Atomicsで共有メモリ上のデータを安全に取り扱う
AtomicsはSharedArrayBufferなどで定義された共有メモリ上のデータを安全に操作するための仕組みで、不可分操作や待機・通知による制御を提供します。新たに追加されたAtomics.pauseにより、スピンロック中のリソース最適化も可能になりました。
Atomics
Atomics
は複数のスレッド間で同じデータを安全に読み書きするための仕組みです。
SharedArrayBuffer
やArrayBuffer
と合わせて利用されます。
// 4バイトのSharedArrayBufferを作成
// SharedArrayBufferはcrossOriginIsolatedで安全なコンテキストでのみ実行可能です。
const sab = new SharedArrayBuffer(4);
// 4バイトのInt32Arrayを作成
const int32 = new Int32Array(sab);
Atomics
は静的なメソッドのみを持つオブジェクトで、共有メモリ上のデータを他の処理に割り込まれずに一度に完了する操作(不可分操作、Atomics操作)を行う関数や複数の実行単位でイベントを待機したり通知したりするための関数を提供します。
不可分操作、Atomics操作
Atomics
が提供する基本的な不可分操作は以下の通りです。
Atomics.load
は指定したインデックスの値を読み込みます。
// 0番目の値を読み込む
const value = Atomics.load(int32, 0);
console.log(value); // 0
Atomics.store
は指定したインデックスに値を書き込みます。
// 0番目の値に1を書き込む
Atomics.store(int32, 0, 1);
console.log(Atomics.load(int32, 0)); // 1
Atomics.add
は指定したインデックスの値に指定した値を加算します。
// 0番目の値に1を加算する
Atomics.add(int32, 0, 1);
console.log(Atomics.load(int32, 0)); // 2
Atomics.sub
は指定したインデックスの値から指定した値を減算します。
// 0番目の値から1を減算する
Atomics.sub(int32, 0, 1);
console.log(Atomics.load(int32, 0)); // 1
Atomics.and
は指定したインデックスの値と指定した値の論理積を計算します。
// 0番目の値と1の論理積を計算する
Atomics.and(int32, 0, 1);
console.log(Atomics.load(int32, 0)); // 1
Atomics.or
は指定したインデックスの値と指定した値の論理和を計算します。
// 0番目の値と1の論理和を計算する
Atomics.or(int32, 0, 1);
console.log(Atomics.load(int32, 0)); // 1
Atomics.xor
は指定したインデックスの値と指定した値の排他的論理和を計算します。
// 0番目の値と1の排他的論理和を計算する
Atomics.xor(int32, 0, 1);
console.log(Atomics.load(int32, 0)); // 0
Atomics.exchange
は指定したインデックスの値を指定した値で置き換えます。

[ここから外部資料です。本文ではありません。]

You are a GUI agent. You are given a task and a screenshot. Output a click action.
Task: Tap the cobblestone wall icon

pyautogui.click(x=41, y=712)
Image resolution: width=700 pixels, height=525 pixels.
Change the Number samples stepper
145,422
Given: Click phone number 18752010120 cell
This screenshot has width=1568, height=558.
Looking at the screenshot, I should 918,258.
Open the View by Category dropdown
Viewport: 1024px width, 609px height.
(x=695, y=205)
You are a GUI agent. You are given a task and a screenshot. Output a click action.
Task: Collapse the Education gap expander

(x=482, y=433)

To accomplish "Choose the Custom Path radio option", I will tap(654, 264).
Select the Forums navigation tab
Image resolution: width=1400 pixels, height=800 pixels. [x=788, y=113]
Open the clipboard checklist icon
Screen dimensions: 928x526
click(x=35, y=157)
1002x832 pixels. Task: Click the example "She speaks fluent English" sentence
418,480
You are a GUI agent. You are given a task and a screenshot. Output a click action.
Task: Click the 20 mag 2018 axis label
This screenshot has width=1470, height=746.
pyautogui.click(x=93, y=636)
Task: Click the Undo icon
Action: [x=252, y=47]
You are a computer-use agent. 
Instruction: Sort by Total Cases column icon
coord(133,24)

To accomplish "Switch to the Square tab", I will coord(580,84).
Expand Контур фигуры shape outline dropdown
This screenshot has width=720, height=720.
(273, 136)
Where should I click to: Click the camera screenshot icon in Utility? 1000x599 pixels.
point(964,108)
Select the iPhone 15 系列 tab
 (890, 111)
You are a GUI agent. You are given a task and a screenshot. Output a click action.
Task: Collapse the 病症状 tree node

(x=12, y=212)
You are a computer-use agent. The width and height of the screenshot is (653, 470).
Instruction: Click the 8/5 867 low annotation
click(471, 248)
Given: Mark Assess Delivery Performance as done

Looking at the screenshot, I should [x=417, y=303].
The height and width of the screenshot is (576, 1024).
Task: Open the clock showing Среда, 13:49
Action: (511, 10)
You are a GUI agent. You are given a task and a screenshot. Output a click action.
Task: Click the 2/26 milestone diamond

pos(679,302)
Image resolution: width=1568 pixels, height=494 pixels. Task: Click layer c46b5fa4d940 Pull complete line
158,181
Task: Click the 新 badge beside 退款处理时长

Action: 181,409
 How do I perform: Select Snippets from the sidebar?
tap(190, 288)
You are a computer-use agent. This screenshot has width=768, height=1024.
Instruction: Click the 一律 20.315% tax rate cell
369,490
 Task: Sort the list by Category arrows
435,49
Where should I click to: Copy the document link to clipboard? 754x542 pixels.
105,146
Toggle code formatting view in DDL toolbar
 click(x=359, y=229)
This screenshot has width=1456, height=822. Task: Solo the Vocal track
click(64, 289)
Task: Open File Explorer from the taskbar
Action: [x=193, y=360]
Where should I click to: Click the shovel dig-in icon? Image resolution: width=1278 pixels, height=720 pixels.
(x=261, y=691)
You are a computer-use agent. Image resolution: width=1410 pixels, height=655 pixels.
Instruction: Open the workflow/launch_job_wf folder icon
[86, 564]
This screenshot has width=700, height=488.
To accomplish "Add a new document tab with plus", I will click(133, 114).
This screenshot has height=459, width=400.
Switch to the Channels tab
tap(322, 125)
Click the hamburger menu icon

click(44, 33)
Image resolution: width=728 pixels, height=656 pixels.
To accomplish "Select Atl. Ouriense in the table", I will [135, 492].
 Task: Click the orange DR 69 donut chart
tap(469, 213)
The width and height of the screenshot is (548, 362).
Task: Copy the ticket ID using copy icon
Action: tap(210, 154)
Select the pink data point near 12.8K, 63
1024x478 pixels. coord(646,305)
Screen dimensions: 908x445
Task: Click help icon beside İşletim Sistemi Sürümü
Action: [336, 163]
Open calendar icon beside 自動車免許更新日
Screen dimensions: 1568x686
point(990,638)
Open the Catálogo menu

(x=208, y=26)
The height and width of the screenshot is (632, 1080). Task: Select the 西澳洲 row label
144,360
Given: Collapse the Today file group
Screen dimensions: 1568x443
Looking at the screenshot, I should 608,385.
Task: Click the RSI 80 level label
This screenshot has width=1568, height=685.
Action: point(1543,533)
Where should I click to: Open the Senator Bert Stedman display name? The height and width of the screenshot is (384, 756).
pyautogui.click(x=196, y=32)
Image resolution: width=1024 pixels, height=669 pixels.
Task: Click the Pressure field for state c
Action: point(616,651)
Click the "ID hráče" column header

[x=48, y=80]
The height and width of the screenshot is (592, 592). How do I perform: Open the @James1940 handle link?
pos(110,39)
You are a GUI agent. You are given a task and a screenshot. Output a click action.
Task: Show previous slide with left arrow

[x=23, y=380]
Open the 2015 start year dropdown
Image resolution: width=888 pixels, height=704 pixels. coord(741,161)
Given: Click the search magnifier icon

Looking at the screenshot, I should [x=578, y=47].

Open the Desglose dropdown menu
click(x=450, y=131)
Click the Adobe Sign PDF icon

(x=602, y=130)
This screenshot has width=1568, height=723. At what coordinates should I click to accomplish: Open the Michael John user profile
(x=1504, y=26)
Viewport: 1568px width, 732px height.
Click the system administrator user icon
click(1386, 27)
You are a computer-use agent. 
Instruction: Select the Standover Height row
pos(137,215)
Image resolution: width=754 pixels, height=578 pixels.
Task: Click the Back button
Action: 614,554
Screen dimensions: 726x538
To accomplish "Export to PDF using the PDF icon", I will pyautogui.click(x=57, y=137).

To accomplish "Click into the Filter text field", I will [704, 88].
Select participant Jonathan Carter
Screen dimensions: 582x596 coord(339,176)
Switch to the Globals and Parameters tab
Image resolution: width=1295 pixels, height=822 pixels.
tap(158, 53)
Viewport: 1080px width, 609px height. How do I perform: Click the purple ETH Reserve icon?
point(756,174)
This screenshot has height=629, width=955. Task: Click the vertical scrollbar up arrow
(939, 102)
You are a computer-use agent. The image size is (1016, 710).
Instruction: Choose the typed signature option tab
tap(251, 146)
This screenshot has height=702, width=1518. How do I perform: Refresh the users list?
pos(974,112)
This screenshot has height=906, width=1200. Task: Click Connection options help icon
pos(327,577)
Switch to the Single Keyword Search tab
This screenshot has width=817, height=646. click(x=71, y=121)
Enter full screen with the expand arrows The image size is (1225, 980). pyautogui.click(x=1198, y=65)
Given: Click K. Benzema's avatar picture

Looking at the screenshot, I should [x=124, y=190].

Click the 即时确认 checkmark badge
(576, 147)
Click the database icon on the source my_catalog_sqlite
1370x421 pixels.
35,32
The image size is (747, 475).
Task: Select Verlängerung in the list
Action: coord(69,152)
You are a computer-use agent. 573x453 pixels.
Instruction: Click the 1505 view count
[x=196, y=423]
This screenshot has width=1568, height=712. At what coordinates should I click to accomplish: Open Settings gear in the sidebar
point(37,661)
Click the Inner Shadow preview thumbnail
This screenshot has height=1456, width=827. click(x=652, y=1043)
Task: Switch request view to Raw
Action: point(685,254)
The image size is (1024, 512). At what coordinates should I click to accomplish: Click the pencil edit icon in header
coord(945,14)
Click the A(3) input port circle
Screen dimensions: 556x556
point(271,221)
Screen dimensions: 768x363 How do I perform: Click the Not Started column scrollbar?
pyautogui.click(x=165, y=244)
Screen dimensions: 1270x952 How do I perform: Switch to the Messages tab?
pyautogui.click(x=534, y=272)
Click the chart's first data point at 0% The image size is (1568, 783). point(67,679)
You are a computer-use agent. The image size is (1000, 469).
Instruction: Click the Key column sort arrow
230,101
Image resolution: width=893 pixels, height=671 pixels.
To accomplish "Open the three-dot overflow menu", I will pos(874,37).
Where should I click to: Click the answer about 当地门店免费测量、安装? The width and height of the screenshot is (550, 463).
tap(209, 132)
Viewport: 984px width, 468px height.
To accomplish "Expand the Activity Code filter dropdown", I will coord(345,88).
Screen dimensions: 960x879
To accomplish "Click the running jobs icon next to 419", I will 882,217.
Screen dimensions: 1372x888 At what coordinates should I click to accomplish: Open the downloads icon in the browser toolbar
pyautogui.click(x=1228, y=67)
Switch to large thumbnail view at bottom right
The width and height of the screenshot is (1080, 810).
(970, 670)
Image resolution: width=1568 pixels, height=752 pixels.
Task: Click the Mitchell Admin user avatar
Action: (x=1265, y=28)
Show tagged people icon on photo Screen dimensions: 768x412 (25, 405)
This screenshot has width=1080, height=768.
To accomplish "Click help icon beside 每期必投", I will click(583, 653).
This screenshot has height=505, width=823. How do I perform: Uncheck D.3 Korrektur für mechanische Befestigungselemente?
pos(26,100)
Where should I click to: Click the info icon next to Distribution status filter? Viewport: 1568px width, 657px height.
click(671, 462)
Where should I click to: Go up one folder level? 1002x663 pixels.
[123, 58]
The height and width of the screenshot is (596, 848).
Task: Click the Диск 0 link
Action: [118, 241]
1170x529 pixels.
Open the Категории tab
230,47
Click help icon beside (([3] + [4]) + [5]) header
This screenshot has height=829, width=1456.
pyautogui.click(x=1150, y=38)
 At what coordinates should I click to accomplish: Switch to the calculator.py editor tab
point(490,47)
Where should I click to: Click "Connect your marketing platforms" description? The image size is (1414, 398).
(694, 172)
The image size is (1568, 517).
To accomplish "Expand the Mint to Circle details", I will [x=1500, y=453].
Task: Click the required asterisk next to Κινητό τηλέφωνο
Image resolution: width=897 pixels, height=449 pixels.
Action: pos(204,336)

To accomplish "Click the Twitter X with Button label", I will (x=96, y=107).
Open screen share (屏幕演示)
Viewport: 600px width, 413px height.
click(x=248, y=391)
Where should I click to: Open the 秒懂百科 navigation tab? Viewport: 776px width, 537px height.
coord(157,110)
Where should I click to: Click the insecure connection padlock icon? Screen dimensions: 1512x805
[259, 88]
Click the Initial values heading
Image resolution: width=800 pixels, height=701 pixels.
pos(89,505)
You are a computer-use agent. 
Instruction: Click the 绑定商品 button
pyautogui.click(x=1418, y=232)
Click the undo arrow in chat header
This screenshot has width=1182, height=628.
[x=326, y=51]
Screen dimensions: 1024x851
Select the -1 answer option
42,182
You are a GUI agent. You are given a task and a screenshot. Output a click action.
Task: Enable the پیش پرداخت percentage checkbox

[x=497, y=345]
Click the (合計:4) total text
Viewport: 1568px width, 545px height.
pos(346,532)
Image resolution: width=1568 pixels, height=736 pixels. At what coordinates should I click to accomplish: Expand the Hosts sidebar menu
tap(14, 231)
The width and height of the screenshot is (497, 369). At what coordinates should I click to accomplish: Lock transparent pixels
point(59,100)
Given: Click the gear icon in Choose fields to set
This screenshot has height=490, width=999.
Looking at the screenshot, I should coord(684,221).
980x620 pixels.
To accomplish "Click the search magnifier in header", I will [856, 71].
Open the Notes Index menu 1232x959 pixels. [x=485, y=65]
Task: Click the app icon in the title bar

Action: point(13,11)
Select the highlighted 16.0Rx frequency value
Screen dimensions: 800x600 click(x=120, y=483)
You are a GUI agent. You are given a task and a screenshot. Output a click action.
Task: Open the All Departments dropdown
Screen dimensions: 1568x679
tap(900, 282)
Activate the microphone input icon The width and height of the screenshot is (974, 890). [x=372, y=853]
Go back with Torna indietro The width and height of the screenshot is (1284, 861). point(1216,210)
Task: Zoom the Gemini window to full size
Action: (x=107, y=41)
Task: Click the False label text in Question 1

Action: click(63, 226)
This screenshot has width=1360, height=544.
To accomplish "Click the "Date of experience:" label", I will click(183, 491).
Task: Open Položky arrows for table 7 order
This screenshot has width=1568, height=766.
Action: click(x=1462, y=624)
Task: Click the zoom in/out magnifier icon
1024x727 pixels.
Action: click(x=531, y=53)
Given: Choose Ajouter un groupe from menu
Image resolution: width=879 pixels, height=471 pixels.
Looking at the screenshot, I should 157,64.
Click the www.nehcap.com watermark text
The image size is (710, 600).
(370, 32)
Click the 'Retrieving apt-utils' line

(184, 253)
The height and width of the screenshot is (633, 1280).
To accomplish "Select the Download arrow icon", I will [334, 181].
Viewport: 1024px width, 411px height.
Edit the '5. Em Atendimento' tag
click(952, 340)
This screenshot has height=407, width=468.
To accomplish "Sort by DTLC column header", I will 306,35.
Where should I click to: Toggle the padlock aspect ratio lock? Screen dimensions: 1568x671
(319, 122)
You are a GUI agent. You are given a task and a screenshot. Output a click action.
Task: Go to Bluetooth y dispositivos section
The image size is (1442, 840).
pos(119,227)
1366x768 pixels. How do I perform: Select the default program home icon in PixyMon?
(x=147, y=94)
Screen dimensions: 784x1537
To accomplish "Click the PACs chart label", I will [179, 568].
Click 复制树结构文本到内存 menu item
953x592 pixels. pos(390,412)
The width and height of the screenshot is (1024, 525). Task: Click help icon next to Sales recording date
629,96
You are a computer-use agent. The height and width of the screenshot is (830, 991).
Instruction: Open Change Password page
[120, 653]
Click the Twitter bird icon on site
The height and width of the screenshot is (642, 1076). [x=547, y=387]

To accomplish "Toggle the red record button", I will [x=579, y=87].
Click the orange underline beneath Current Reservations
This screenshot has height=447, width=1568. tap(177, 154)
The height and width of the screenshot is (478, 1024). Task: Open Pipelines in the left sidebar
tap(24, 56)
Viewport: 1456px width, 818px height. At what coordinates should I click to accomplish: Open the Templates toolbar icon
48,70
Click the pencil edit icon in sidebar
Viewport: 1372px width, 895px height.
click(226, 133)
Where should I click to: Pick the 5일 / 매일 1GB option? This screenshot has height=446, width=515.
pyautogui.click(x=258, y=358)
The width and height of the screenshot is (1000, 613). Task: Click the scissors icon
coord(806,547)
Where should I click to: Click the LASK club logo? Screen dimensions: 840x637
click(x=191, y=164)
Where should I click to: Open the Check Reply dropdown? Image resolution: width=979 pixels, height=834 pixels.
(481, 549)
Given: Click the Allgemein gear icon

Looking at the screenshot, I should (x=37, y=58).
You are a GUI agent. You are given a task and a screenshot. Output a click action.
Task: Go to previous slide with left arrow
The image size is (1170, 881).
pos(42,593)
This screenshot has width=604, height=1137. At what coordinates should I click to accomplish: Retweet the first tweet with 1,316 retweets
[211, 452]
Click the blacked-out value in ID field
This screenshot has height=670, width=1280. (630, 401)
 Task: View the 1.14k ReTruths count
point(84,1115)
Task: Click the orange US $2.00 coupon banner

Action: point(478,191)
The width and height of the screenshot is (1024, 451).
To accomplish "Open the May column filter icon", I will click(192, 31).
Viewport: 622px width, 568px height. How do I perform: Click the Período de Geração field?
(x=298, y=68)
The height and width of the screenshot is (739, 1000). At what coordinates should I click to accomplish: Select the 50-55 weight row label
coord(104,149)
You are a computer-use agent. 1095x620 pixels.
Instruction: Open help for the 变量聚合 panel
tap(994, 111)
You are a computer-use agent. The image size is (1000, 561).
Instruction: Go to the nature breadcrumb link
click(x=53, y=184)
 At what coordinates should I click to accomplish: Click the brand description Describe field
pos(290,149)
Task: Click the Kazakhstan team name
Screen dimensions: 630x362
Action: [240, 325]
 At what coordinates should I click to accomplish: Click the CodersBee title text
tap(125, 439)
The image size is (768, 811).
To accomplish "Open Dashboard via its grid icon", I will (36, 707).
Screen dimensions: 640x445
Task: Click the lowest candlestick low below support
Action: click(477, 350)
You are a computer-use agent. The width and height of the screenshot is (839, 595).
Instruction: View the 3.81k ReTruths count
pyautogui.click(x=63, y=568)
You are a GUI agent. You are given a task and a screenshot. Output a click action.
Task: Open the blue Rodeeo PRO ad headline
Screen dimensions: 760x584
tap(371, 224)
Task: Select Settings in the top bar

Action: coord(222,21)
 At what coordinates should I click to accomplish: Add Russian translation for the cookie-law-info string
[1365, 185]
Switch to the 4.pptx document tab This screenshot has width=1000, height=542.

返り値は置き換え前の値です。
// 0番目の値を1で置き換える
const oldValue = Atomics.exchange(int32, 0, 1);
console.log(oldValue); // 0
console.log(Atomics.load(int32, 0)); // 1
Atomics.compareExchange
は指定したインデックスの値が指定した値と等しい場合にのみ、指定した値で置き換えます。返り値は置き換え前の値です。
// 0番目の値が0の場合に1で置き換える
const oldValue = Atomics.compareExchange(int32, 0, 1, 0);
console.log(oldValue); // 1
console.log(Atomics.load(int32, 0)); // 0
イベントの待機と通知
Atomics
はwait
とnotify
によってスレッド間でイベントを待機したり通知したりします。
wait
は指定したインデックスの値が指定した値である間待機します。待機中、スレッドはブロックされます。
// 0番目の値が0以外になるまで待機する
// 第4引数はタイムアウト時間(ミリ秒)で、デフォルトはInfinityで無限
Atomics.wait(int32, 0, 0);
// 待機完了後に呼ばれる
console.log('waited');
// 下の例と合わせて実行されたとき
console.log(Atomics.load(int32, 0)); // 1
wait
で待機したスレッドが自動で再開することはありません。notify
等を使って通知する必要があります。
notify
は指定したインデックスの値で待機しているスレッドに対して通知を送信します。
// 0番目の値を1にする
Atomics.store(int32, 0, 1);
// 0番目の値が1になったことを通知する
const agent = Atomics.notify(int32, 0);
// 通知されたAgentの数を返す
console.log(agent); // 1
上記の2つの例では、待機中のスレッドは、共有配列の0番目の値が0以外になるのを待っています。値が1に更新されると、notify
によって通知が行われ、スレッドは値の変化を確認してから待機状態を抜けます。
Atomics.pause
Atomics.pause
はBaseline 2025で追加された、マイクロウェイト(非常に短い待機)を実現するための新しい静的メソッドです。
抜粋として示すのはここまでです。